**EXERCISE GOAL:** Collect each line of the material below that contains the word "width", and copy those lines out.

**INFORMATION SUPPLIED:**
— Begin —
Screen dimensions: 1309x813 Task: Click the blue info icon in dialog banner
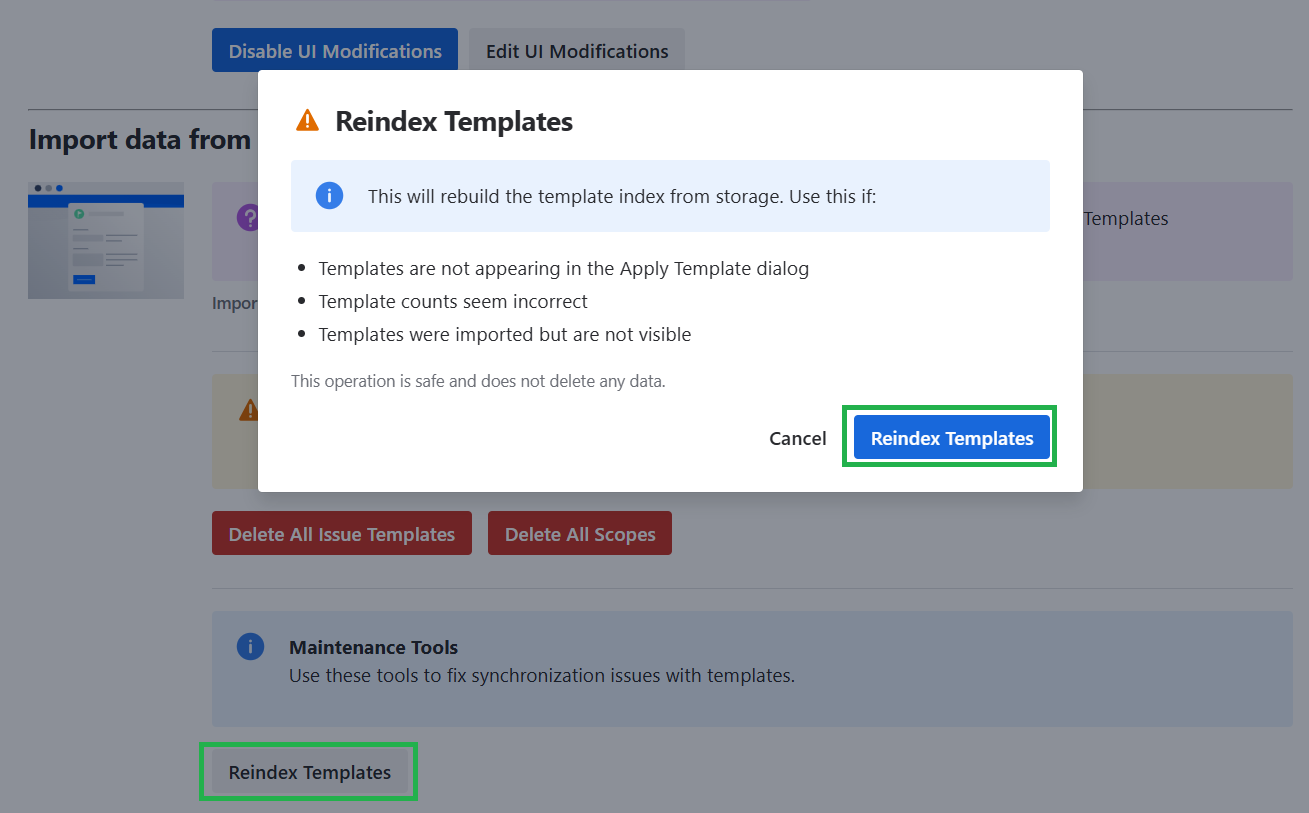pos(329,196)
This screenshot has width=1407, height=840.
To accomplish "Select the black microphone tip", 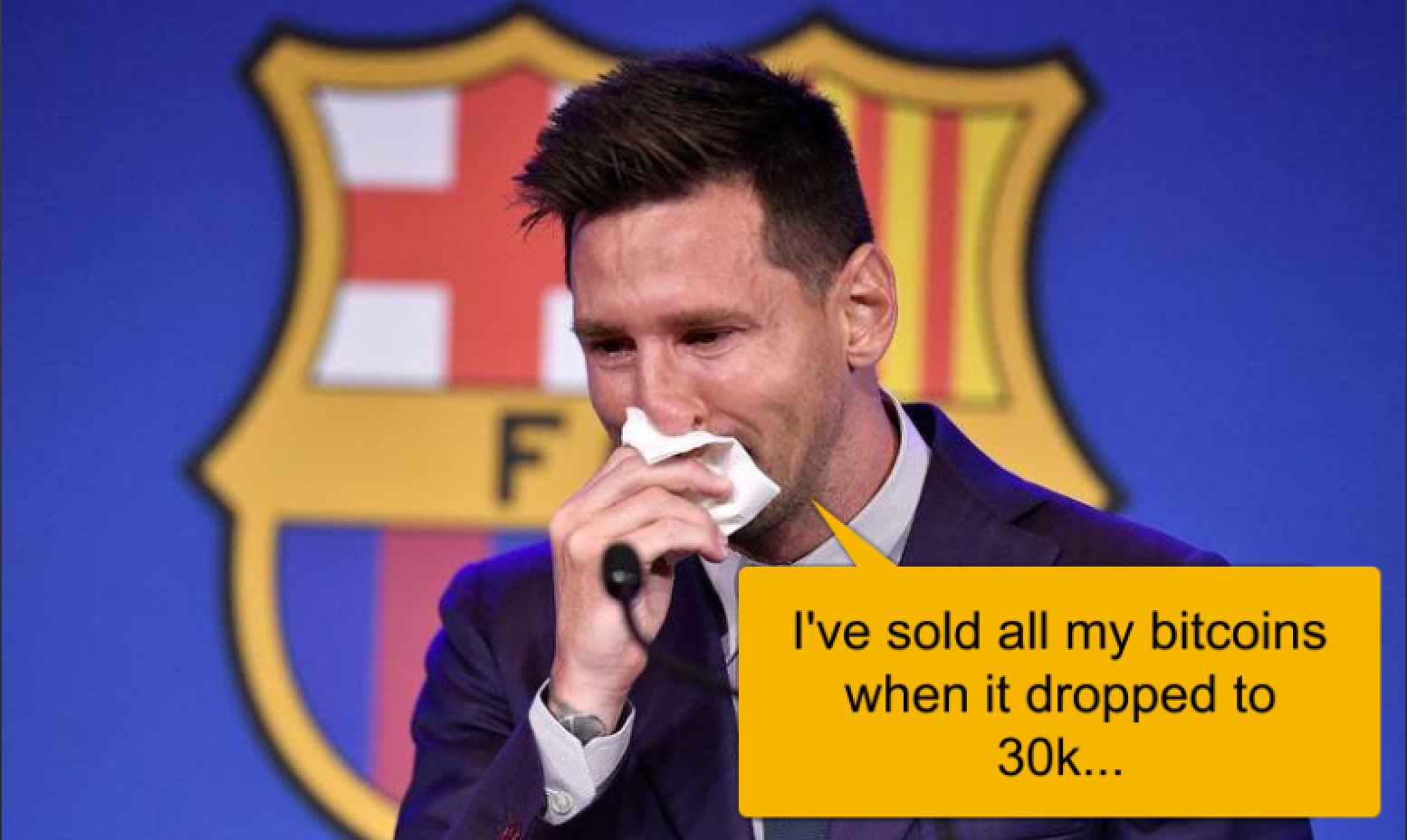I will click(621, 571).
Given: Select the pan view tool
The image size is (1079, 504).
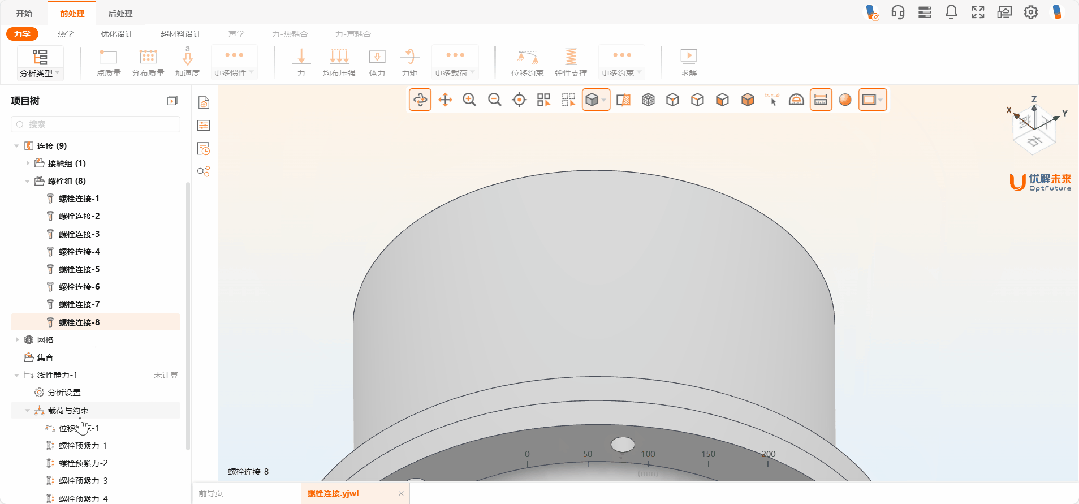Looking at the screenshot, I should [445, 100].
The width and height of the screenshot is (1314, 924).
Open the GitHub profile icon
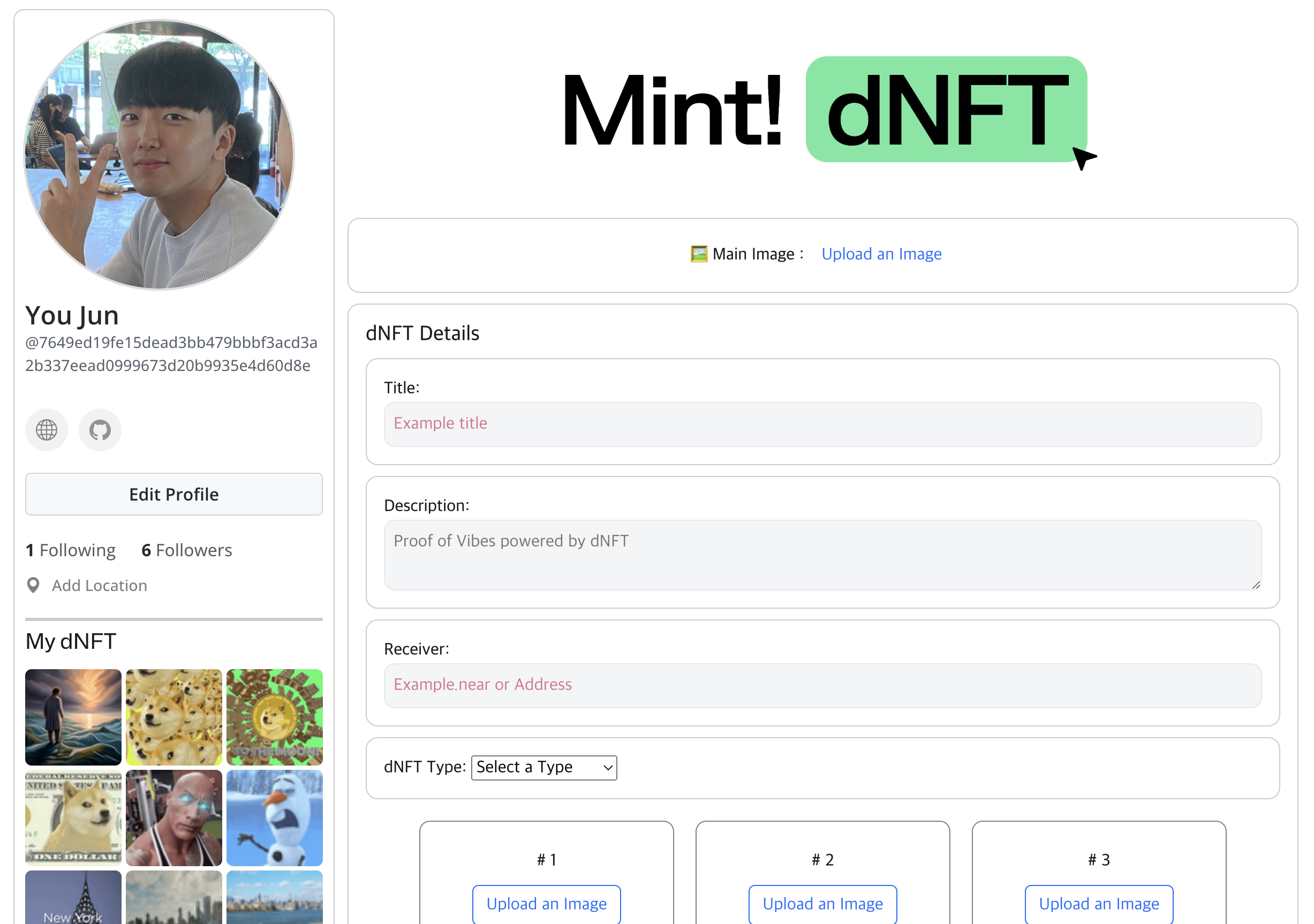100,430
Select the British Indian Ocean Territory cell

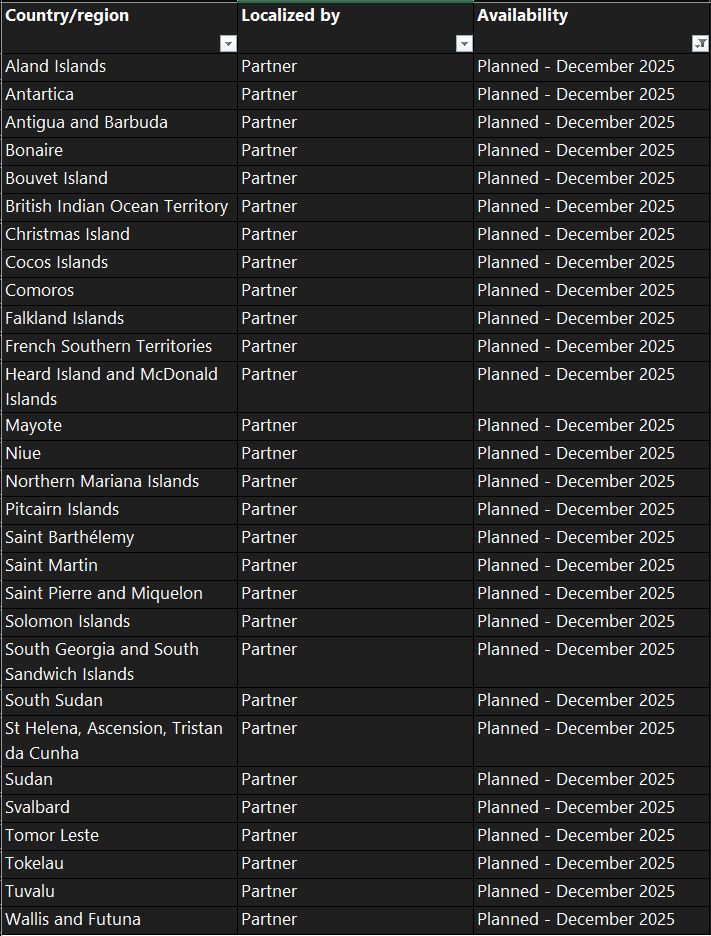point(117,207)
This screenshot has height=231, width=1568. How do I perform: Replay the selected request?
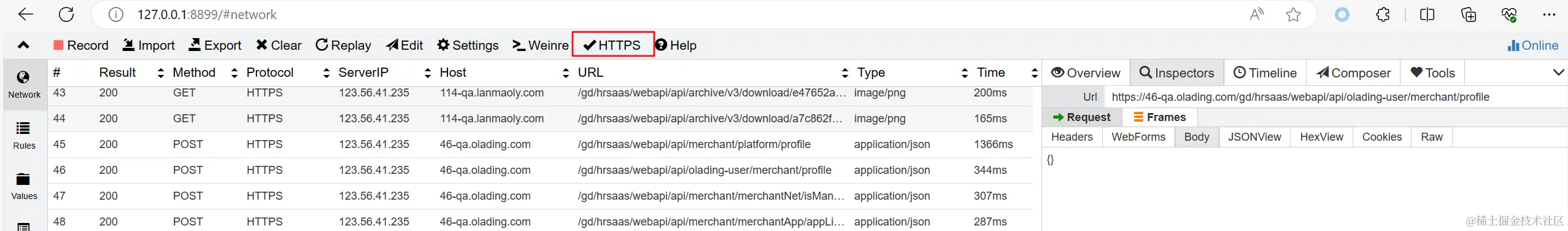[x=343, y=45]

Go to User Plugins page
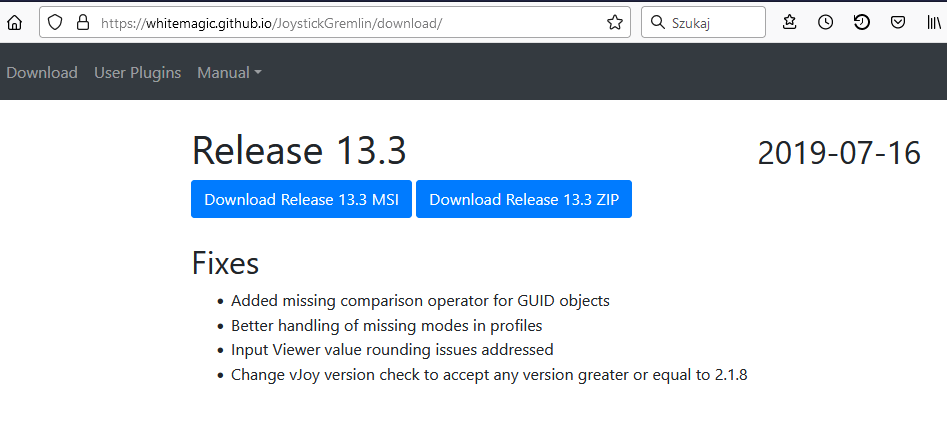tap(138, 73)
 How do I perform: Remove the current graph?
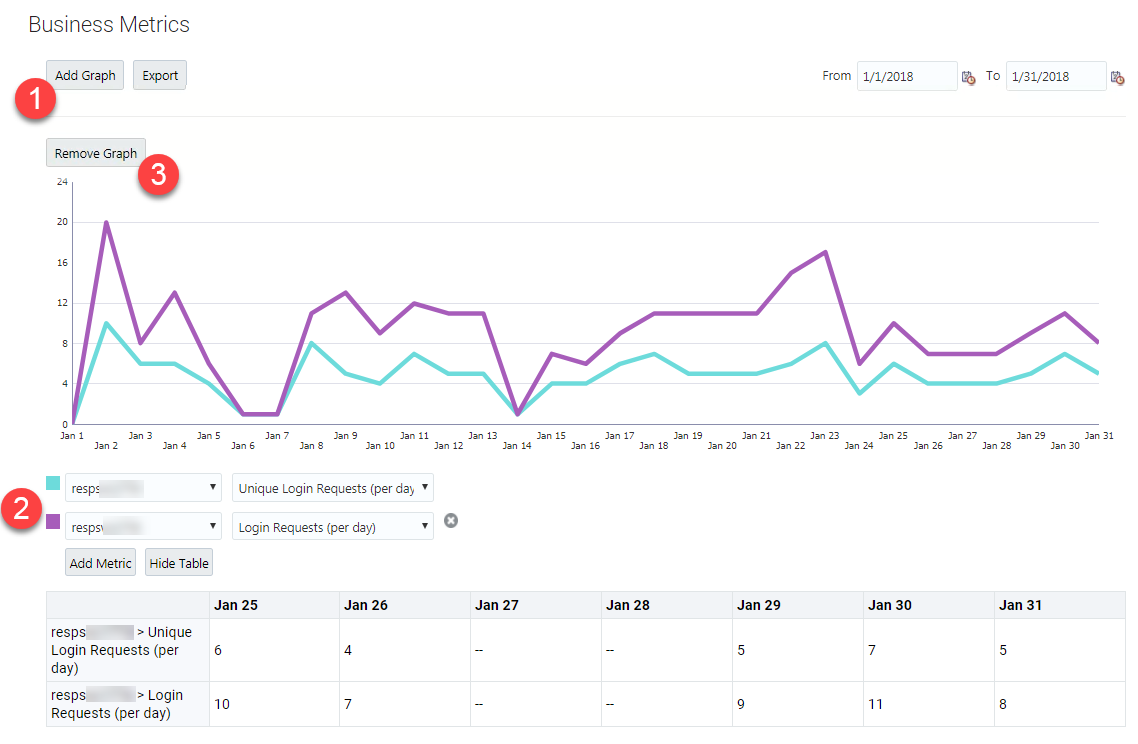click(x=95, y=152)
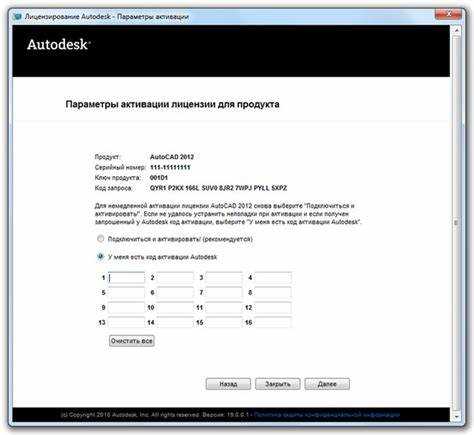Proceed with the Далее button
The width and height of the screenshot is (474, 435).
click(x=327, y=384)
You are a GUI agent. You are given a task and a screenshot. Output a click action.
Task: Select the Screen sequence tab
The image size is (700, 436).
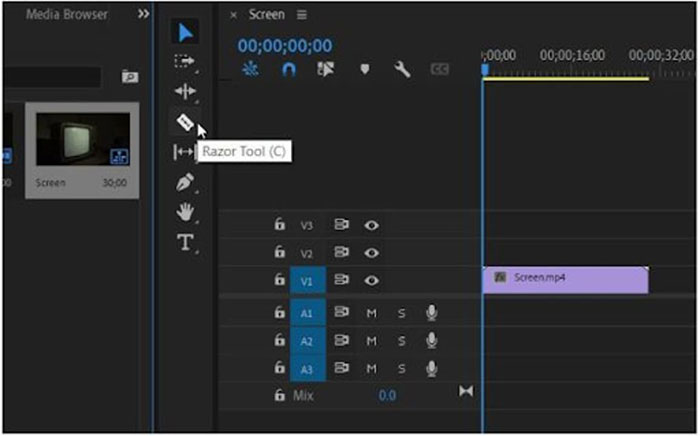pyautogui.click(x=267, y=15)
— End —
**RESULT OF THIS EXERCISE:**
This screenshot has width=1407, height=840.
The width and height of the screenshot is (1314, 924).
This screenshot has height=231, width=1568. How do I perform: Replay the selected request?
The width and height of the screenshot is (474, 435).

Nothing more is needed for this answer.